## What you need to do
The answer must consist of every line from the entries below that contains the word "computer".

## Records supplied
—————

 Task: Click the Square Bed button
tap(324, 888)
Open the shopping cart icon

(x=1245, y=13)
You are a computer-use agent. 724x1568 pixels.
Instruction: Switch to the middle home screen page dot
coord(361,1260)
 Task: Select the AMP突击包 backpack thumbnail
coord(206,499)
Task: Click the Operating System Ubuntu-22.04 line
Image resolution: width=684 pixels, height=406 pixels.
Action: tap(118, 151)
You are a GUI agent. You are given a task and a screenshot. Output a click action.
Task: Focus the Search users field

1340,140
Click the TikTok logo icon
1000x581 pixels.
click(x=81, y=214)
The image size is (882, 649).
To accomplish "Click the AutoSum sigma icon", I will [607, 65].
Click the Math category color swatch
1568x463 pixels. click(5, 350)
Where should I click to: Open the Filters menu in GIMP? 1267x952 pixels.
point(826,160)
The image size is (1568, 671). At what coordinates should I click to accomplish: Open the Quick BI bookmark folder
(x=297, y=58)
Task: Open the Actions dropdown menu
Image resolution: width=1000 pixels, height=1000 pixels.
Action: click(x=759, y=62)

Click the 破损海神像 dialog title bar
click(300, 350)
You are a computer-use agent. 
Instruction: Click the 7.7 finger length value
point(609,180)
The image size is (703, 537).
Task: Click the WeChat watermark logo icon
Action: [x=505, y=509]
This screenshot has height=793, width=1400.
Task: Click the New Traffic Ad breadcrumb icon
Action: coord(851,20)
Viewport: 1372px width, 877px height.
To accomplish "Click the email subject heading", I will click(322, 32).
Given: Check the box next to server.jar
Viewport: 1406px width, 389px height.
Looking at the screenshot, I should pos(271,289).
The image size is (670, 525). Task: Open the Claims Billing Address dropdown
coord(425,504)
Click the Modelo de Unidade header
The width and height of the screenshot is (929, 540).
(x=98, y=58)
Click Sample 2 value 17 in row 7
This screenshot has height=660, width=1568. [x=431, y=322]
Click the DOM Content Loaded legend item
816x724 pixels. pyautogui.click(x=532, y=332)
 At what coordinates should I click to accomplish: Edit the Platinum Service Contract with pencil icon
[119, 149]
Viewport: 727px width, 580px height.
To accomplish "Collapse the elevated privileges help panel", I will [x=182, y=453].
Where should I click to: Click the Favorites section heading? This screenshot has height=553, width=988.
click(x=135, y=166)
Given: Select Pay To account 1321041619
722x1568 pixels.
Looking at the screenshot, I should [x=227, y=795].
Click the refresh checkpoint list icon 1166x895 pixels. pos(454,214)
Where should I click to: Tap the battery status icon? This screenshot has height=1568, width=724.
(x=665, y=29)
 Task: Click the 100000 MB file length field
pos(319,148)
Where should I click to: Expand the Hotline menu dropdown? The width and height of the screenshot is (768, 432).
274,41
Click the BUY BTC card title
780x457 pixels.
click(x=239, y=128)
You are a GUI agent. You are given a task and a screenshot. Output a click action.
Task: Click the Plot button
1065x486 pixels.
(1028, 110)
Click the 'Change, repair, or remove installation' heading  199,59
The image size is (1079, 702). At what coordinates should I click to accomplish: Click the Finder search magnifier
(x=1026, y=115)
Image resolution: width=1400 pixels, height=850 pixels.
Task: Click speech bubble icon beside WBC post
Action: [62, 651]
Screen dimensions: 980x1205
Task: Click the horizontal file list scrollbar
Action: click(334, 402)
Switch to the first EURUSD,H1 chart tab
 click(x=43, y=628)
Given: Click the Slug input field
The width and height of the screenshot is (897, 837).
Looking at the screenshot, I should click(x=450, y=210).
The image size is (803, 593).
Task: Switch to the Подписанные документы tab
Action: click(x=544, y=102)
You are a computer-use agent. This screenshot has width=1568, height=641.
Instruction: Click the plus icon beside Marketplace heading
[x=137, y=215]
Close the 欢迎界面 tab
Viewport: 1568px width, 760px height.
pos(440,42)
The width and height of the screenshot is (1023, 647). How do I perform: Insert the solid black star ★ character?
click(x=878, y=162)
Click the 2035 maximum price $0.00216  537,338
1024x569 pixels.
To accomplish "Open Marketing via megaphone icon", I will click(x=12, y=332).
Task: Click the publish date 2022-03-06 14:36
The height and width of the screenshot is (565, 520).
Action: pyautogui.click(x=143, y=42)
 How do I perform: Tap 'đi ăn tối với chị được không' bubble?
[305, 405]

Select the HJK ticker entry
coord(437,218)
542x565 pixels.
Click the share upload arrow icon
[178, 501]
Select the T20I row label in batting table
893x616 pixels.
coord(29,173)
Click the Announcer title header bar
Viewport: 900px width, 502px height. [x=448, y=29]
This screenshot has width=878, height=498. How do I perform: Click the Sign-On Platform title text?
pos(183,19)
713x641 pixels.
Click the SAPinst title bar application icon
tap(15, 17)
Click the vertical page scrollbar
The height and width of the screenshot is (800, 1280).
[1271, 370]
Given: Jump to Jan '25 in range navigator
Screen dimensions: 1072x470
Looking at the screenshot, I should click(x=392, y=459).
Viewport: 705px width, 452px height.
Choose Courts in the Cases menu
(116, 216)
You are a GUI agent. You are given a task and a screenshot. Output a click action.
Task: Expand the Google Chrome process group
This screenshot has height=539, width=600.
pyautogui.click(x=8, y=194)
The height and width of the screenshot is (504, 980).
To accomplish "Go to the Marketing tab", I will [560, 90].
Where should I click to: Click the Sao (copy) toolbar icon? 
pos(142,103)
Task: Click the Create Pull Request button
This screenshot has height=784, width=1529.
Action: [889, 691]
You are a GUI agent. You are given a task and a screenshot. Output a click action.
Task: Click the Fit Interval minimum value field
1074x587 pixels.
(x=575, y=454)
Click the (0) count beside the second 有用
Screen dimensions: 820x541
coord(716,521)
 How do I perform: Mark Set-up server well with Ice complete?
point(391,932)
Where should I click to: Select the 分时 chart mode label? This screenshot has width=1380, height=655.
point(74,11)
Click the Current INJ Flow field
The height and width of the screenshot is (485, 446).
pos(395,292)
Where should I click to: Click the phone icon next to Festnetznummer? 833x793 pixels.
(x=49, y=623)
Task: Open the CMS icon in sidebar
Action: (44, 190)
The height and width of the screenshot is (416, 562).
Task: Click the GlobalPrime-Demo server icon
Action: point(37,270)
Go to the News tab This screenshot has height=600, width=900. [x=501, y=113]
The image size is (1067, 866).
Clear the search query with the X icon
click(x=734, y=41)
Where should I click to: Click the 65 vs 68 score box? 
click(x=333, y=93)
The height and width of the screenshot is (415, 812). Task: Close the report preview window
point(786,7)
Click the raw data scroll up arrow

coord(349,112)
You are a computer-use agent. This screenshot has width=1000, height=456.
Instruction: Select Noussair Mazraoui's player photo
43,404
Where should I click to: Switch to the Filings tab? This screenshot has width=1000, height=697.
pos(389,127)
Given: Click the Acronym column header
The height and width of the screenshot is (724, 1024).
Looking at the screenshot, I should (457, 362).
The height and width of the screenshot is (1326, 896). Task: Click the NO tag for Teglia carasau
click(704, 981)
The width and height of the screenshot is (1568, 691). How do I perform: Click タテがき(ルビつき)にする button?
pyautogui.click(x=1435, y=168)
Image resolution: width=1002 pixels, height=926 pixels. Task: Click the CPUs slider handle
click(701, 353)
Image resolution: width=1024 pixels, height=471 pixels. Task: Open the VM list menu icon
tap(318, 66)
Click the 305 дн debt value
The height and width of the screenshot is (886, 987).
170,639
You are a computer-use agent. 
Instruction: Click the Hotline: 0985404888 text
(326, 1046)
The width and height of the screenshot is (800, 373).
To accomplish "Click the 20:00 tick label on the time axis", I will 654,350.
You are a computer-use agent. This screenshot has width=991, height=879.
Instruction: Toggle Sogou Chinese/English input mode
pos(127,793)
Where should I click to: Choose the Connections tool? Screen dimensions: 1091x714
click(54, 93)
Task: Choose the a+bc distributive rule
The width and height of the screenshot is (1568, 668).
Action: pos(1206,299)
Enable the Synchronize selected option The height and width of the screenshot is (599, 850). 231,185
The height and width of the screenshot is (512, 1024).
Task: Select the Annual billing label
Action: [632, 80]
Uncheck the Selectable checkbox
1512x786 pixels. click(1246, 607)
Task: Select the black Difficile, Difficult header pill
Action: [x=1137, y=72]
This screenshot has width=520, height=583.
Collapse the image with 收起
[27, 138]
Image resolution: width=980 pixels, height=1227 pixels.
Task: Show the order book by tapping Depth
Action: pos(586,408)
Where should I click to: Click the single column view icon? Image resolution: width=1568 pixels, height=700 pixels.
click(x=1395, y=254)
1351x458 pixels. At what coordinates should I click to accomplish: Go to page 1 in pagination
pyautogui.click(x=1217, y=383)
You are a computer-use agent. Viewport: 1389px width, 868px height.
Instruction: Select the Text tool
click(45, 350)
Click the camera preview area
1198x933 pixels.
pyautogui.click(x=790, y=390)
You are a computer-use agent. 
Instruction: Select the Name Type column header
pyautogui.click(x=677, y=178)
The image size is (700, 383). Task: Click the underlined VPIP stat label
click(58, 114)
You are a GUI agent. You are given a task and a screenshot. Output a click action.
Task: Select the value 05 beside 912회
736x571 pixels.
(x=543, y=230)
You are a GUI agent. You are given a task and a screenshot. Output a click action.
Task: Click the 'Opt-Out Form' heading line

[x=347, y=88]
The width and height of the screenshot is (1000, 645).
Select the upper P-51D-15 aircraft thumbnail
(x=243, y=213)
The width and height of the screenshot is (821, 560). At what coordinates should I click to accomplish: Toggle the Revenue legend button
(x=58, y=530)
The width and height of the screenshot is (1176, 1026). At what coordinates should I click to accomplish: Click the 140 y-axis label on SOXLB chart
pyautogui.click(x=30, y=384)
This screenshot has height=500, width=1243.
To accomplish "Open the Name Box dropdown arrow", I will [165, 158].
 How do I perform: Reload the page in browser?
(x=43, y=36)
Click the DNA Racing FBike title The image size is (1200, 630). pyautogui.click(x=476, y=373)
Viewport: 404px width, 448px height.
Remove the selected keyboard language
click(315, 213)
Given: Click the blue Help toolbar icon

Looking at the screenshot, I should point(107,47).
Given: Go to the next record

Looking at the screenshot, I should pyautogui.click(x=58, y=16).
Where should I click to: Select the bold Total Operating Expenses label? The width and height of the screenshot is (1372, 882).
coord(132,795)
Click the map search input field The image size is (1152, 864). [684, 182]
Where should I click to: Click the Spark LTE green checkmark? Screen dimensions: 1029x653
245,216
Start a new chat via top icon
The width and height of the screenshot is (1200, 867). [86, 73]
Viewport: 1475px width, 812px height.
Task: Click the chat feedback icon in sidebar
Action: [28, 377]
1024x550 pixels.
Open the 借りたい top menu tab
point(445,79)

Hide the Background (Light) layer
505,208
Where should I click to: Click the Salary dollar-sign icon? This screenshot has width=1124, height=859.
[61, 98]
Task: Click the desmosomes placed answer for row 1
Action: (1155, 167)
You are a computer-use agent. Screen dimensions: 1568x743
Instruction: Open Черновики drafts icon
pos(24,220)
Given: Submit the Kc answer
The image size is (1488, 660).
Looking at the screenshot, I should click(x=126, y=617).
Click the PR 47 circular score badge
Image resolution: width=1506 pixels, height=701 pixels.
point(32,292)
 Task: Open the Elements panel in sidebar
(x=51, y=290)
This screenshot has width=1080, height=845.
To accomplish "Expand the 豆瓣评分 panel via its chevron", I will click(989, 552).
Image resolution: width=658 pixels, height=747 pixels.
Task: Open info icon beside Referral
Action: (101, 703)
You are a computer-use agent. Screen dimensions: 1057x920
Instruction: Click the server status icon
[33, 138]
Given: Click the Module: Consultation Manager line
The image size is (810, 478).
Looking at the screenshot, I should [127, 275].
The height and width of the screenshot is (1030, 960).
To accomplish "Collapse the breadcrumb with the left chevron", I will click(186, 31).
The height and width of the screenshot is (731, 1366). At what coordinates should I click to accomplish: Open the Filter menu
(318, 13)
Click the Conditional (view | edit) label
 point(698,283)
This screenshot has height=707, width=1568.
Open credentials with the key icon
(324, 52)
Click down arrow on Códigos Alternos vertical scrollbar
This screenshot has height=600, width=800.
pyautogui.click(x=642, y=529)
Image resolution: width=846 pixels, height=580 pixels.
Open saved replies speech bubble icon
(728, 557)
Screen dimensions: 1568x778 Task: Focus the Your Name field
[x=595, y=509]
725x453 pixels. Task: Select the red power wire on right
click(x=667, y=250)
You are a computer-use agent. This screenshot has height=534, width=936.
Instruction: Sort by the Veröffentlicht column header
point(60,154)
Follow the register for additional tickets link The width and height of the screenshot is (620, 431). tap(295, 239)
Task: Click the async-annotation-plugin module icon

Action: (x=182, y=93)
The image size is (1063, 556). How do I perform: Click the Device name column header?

—————

## Answer for the task
You are a computer-use agent. 724x1568 pixels.
You are a computer-use agent. 
You are a computer-use agent. This screenshot has width=1568, height=641.
You are a computer-use agent. This screenshot has width=1000, height=456.
You are a computer-use agent. 
You are a computer-use agent. This screenshot has width=991, height=879.
You are a computer-use agent. Viewport: 1389px width, 868px height.
You are a computer-use agent. 
You are a computer-use agent. Screen dimensions: 1568x743
You are a computer-use agent. Screen dimensions: 1057x920
You are a computer-use agent. This screenshot has height=534, width=936.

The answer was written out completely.